Stored items:
•••

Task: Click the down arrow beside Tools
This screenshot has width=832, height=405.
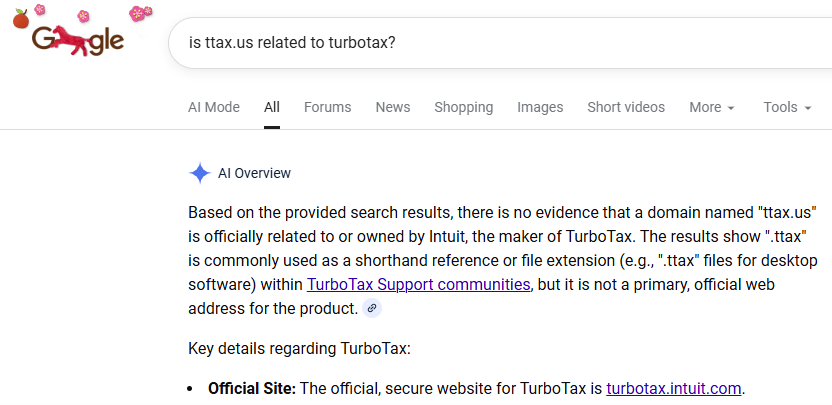Action: pos(807,108)
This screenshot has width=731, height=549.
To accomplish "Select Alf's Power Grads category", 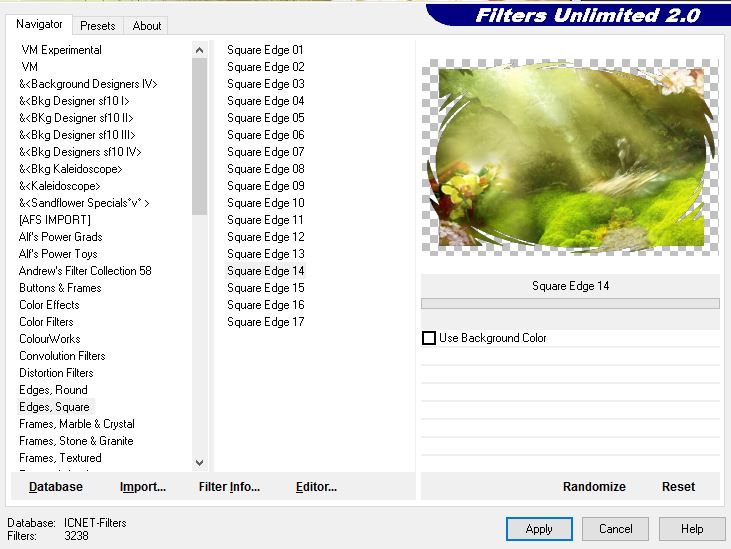I will pos(60,237).
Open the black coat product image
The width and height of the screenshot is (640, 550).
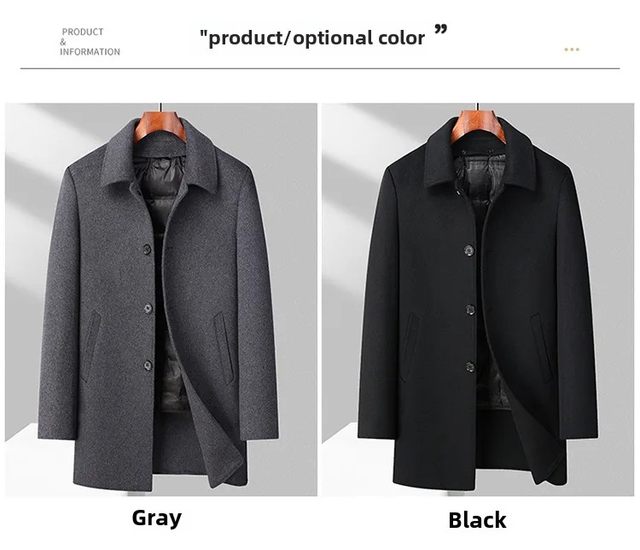click(x=478, y=299)
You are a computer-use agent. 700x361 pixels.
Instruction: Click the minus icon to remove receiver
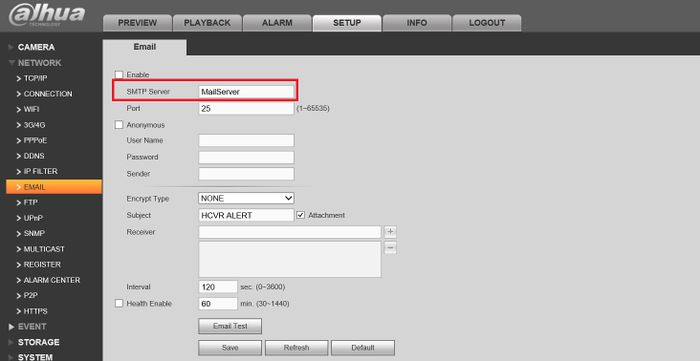391,248
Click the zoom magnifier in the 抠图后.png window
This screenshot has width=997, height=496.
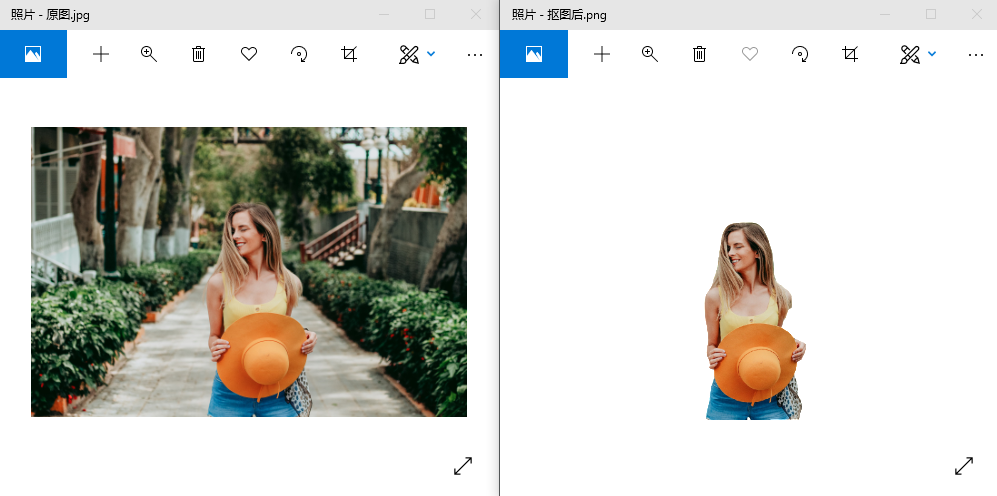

•••

Quote exactly, and only, the lines from the line containing "Click the zoom" through the final line of the records above, both included, omitting any pictures.

Click the zoom magnifier in the 抠图后.png window
This screenshot has width=997, height=496.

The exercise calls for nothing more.